Maintaining both spatial and temporal tightness in your dataset helps create a more accurate and reliable fine-tuned model. Focusing on these aspects ensures that your model learns to recognize and classify actions with precision and accuracy.

Practical examples

This section illustrates critical concepts in fine-tuning, such as taxonomy tightness, data diversity, and temporal tightness. Each concept is essential for effective model training and performance.

Temporal tightness

The videos below illustrate the importance of temporal tightness in training data. They demonstrate how the precise timing of action labeling affects model training. Accurately isolating the specific moment of an action is crucial for the model to learn the correct association between the action and its visual cues.

This video shows an example of tight temporal bounds for a “spike” action in American football. The ground truth segment accurately isolates the specific moment of the spike:

This video illustrates loose temporal bounds for a “spike” action. It includes the spike motion followed by unrelated hand-waving, which can confuse the model if incorrectly labeled:

Spatial tightness

This video illustrates the importance of spatial tightness in training data. It represents a suboptimal training sample for identifying paramedic activities. While paramedics are present in the scene, they appear as small figures in the background next to an ambulance, making it difficult for the model to associate this video segment with paramedic-related categories. For effective training, the target action should be the primary focus of the sample.

Diverse examples

The videos below illustrate the importance of diverse positive samples in training data. Insufficient diversity in training data can lead to poor performance. When training samples lack the complexity of real-world scenarios, the model may fail to generalize effectively.
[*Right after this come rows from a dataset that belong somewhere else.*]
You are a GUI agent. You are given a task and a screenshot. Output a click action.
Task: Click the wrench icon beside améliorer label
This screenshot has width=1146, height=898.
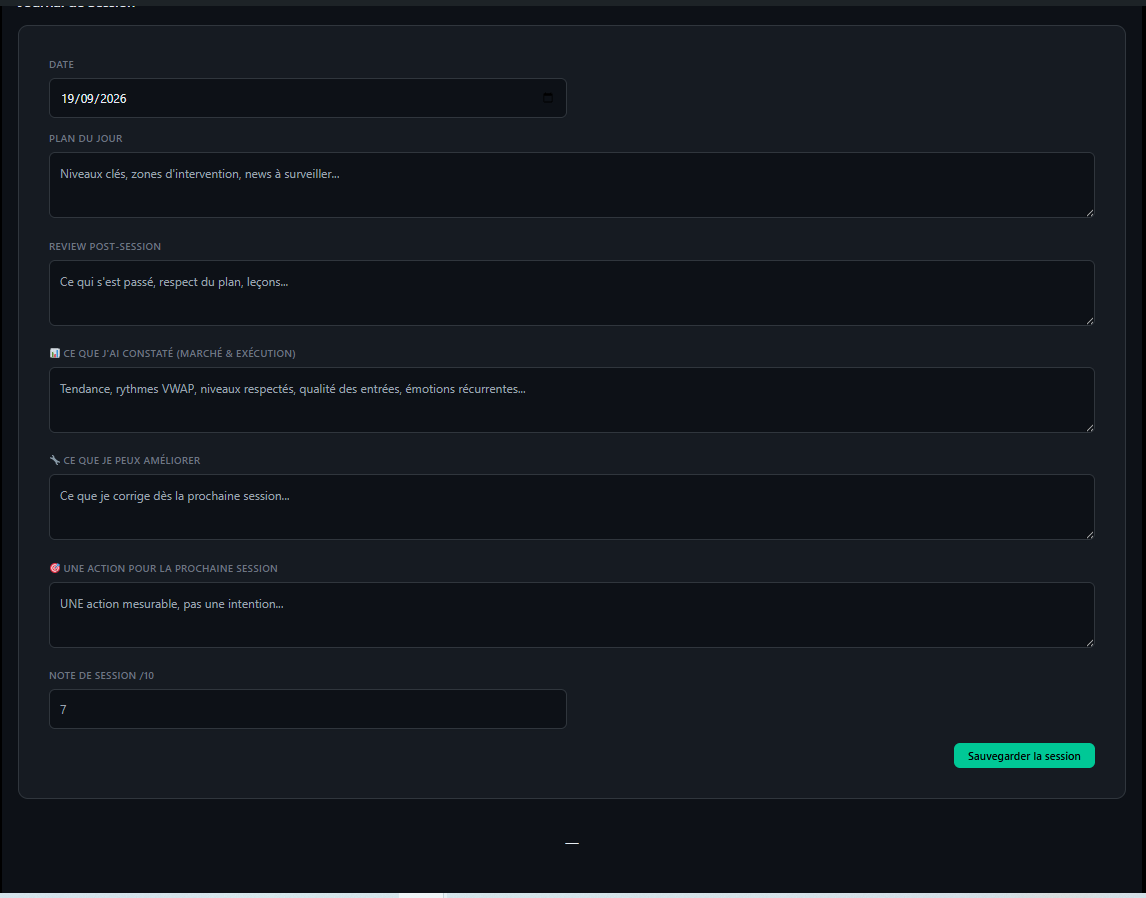[x=55, y=460]
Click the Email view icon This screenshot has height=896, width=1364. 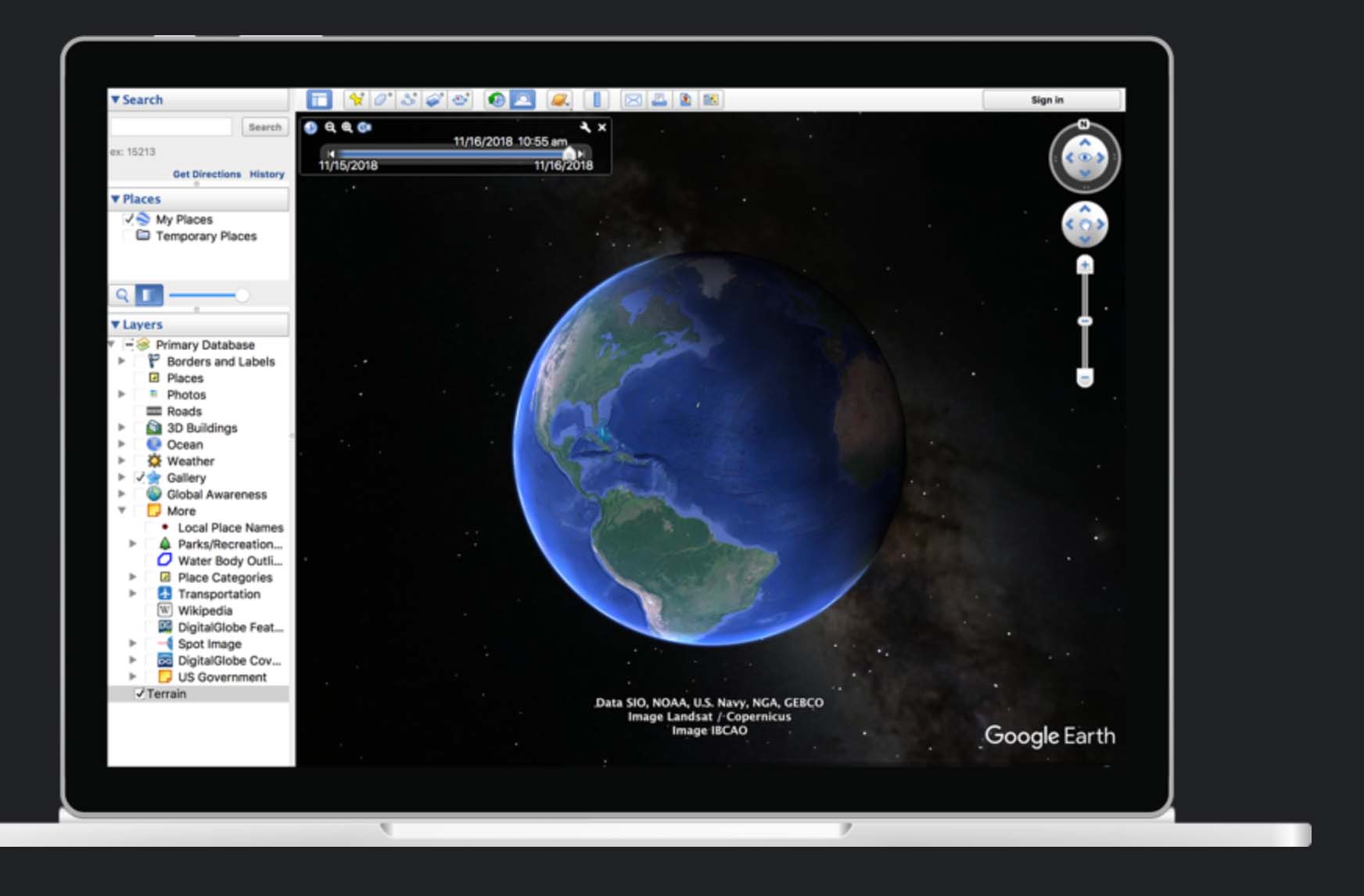pyautogui.click(x=634, y=99)
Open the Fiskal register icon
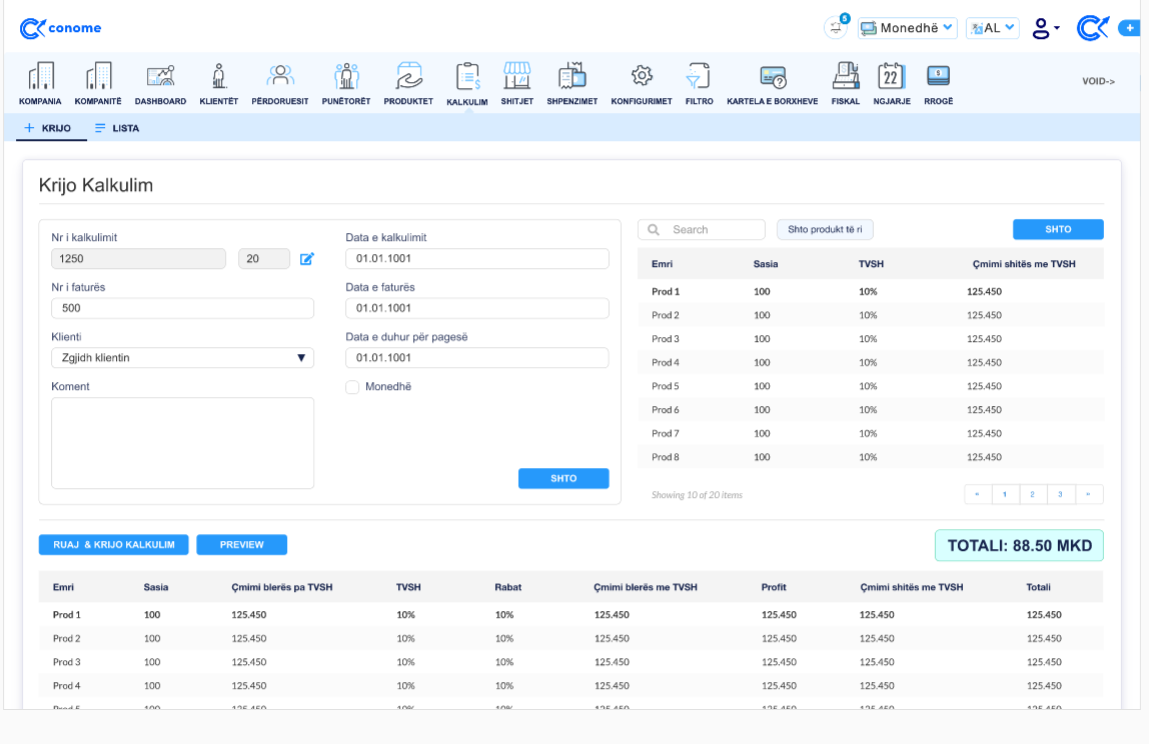1149x744 pixels. tap(845, 77)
The video below shows an example of insufficient diversity in training data. In it, a cyclist falls from their bike on an empty road. This isolated scenario, while clear, doesn’t represent the full range of real-world conditions.

The video below demonstrates a real-world scenario. It shows a cyclist falling during a professional cycling competition with other racers nearby, better representing the environmental complexity the model needs to handle.